Brief: Where a line of the records holds the string "checkbox", copy that line.

*** Records for processing ***

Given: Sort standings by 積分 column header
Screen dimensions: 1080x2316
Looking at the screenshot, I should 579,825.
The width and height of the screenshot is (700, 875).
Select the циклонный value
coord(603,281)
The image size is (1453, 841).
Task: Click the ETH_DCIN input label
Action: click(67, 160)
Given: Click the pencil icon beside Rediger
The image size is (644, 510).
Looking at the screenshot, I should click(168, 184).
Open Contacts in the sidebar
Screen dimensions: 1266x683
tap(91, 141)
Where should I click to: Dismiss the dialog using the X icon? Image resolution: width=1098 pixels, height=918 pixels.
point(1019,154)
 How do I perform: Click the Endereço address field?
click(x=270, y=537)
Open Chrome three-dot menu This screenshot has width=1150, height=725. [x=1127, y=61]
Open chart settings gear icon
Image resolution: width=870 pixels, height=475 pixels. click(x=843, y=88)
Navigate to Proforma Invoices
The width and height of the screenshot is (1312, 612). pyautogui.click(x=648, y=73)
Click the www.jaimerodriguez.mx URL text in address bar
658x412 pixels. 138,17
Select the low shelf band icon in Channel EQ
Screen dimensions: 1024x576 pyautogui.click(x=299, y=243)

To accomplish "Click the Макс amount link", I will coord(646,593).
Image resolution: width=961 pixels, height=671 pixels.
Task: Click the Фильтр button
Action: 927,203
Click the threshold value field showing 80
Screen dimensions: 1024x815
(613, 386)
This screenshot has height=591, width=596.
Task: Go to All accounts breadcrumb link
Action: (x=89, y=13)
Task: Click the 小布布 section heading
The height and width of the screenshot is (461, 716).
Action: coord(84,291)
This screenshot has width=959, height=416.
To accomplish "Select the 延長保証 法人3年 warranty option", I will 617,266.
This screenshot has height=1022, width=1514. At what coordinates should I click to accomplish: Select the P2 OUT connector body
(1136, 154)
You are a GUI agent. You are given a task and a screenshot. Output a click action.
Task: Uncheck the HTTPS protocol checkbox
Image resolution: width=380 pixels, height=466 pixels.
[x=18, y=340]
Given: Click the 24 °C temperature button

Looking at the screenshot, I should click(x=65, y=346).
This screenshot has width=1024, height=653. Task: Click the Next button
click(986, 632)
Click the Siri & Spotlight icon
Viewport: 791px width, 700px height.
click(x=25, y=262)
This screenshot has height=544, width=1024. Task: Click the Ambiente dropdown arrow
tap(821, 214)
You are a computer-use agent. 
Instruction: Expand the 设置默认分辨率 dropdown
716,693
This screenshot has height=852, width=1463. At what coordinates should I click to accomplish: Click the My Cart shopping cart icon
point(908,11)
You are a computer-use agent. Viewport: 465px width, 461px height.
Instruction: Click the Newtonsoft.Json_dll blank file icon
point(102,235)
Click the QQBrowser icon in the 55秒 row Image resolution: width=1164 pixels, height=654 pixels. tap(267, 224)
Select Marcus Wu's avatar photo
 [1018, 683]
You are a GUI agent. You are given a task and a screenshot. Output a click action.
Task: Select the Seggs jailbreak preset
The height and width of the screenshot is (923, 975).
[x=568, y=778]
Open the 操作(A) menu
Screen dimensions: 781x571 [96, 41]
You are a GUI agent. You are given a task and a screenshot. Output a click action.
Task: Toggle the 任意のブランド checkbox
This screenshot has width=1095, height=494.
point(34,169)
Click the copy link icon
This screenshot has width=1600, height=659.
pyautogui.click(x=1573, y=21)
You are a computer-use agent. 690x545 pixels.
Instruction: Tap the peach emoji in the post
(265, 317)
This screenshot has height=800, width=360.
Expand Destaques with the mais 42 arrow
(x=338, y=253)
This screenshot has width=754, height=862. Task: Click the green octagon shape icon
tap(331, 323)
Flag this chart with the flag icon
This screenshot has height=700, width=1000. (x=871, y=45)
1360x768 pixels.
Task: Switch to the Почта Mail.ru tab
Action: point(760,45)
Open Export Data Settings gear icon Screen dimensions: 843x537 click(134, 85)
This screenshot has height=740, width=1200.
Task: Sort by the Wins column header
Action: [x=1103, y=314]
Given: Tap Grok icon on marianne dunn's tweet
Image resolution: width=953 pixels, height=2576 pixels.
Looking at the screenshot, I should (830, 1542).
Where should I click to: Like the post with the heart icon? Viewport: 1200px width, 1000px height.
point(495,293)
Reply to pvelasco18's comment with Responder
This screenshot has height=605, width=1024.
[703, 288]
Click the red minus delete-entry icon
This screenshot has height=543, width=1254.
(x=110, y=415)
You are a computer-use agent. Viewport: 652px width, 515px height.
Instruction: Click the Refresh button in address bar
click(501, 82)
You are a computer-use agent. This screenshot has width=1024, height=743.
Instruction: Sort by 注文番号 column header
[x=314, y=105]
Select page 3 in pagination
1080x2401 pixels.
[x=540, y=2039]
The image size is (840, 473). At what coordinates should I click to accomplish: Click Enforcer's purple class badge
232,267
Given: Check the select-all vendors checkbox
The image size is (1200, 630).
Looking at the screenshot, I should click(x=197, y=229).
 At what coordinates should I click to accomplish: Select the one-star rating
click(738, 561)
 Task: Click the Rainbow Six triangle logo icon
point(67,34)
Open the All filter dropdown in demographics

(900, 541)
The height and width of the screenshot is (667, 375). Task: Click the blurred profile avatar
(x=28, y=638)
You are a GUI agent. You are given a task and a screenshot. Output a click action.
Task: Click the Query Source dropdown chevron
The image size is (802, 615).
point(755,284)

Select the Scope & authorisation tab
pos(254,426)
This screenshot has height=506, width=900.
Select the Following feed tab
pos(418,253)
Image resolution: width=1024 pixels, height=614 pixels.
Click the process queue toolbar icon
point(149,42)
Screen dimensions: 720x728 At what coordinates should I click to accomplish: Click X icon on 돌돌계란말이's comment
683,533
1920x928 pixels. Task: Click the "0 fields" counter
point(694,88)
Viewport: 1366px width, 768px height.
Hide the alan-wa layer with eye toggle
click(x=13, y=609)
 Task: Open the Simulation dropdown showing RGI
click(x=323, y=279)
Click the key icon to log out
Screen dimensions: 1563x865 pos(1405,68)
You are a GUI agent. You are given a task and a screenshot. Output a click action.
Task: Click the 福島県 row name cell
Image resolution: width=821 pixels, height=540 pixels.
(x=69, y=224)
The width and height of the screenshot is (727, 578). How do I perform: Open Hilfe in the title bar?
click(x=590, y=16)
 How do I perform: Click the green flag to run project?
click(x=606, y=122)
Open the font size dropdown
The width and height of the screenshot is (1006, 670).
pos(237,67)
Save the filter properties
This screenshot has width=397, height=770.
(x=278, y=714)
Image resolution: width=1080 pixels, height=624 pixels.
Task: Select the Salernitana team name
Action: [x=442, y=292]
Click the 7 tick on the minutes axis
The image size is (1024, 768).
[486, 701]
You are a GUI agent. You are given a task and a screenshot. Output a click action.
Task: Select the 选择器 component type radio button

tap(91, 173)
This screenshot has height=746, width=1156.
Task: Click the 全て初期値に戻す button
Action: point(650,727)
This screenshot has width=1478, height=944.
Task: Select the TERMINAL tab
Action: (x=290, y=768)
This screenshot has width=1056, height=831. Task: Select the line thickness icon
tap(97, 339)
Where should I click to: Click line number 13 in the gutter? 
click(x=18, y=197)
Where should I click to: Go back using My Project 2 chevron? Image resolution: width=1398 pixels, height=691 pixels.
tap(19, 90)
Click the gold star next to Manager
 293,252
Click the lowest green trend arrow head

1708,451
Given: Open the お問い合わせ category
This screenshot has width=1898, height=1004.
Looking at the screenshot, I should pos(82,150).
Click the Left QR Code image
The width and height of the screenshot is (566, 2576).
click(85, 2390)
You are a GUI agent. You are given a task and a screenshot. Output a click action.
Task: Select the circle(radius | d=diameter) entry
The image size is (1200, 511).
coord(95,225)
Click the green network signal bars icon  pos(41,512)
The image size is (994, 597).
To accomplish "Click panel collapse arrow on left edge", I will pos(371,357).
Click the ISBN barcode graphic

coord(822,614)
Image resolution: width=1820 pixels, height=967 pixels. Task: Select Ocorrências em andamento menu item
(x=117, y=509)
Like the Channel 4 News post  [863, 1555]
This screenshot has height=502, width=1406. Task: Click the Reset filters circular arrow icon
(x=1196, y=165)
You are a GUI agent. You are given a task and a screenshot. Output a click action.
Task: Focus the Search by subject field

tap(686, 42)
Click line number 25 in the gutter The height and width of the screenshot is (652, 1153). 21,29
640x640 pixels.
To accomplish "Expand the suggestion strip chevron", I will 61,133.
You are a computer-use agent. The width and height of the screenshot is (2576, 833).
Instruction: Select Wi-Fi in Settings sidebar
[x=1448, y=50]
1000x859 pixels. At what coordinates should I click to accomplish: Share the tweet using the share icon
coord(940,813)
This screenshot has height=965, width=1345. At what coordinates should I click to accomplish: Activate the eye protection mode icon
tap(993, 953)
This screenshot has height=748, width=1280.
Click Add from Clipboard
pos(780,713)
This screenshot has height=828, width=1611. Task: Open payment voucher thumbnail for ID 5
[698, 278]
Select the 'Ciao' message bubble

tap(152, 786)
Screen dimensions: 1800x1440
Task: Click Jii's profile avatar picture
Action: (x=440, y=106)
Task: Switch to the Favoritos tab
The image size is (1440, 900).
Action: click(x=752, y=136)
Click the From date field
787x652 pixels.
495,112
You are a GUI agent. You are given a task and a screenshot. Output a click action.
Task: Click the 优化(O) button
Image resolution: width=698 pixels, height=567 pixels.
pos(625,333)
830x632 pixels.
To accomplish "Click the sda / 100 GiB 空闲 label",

*** End of Records for processing ***

Answer below:
Task: Uncheck the HTTPS protocol checkbox
Task: Toggle the 任意のブランド checkbox
Given: Check the select-all vendors checkbox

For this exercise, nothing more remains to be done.